スミソニアン協会フリーア美術館は、1923年にアメリカのワシントンD.C.に設立されたスミソニアン博物館群のひとつ。実業家チャールズ・ラング・フリーア(1854〜1919)が収集した美術品をはじめ、隣接するアーサー・M・サックラー・ギャラリーも合わせて、日本美術の収蔵品数は約1万2700点におよび、なかでも葛飾北斎の肉筆画は世界屈指のコレクションを誇っている。
このフリーア美術館所蔵の北斎肉筆画が、高精細複製画となって来日することが明らかになった。
同館のコレクションは、フリーアの遺言によりすべて門外不出。その方針は現在も守られている。そこで今回、特定非営利活動法人京都文化協会とキヤノン株式会社が推進している社会貢献活動で文化財の高精細な複製品を手がける「綴プロジェクト(文化財未来継承プロジェクト)」が、同館所蔵の北斎肉筆画13点の高精細複製画を制作。

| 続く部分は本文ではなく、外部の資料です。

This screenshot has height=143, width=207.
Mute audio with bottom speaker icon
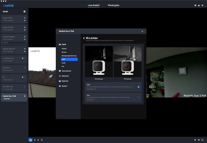pyautogui.click(x=195, y=140)
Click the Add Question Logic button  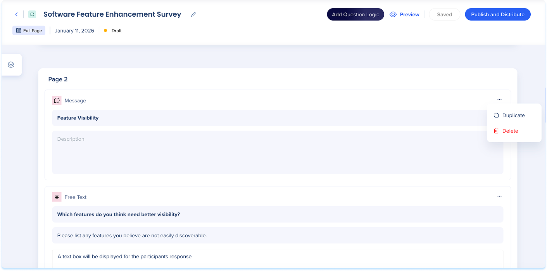355,14
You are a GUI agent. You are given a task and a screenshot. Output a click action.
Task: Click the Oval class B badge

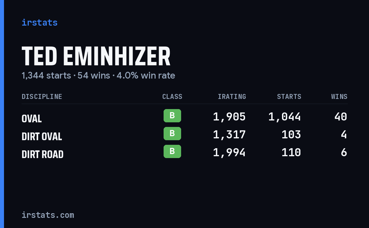pos(172,116)
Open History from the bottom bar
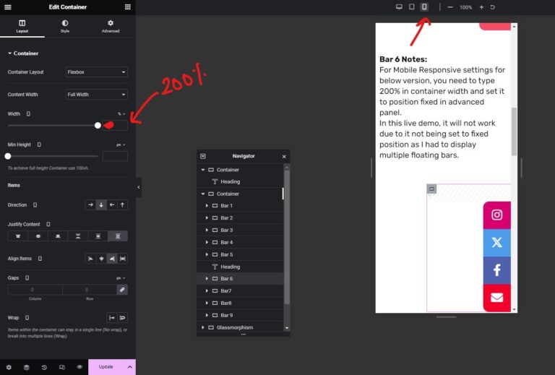 (x=44, y=367)
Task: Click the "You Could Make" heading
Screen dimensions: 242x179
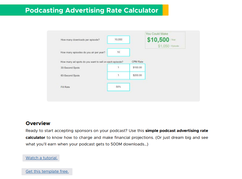Action: point(157,34)

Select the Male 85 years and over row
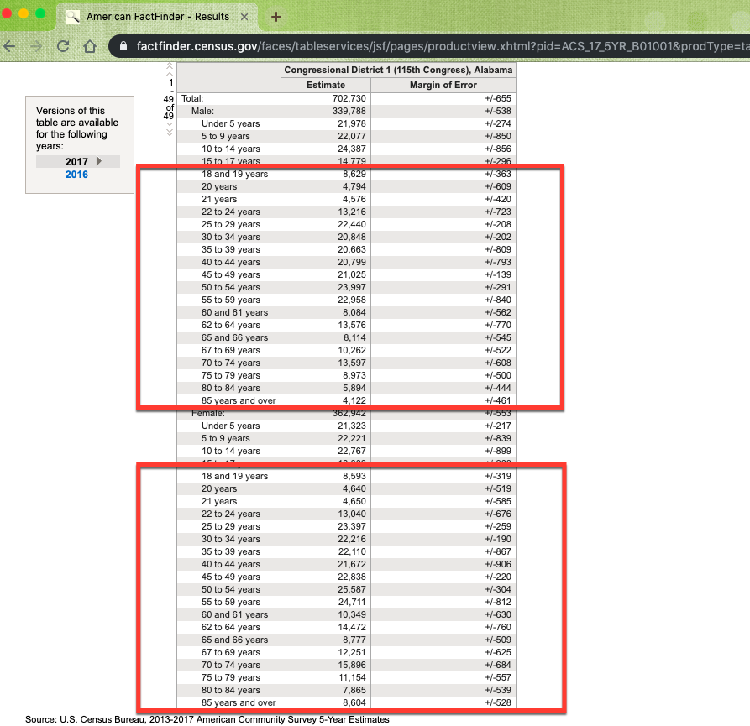click(239, 400)
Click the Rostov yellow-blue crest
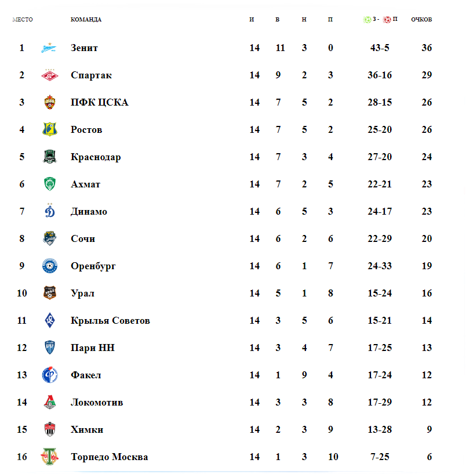 [49, 129]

全点が墨田区へ寄贈され、すみだ北斎美術館での展示が決定した。
展示されるのは、六曲一双の屏風《玉川六景図》や《雷神図》《年始まわりの遊女図》《十二ヶ月花鳥図》など。これらの作品を、5つの章に分けて、すみだ北斎美術館が所蔵する北斎作品約130点とともに展示。肉筆画の高精細複製画《波濤図》と、すみだ北斎美術館所蔵の版画《冨嶽三十六景 神奈川沖浪裏》の波の表現を比較展示するなど、最先端のデジタル技術と本物の作品を並べることで、北斎芸術の神髄に迫ることを目指す。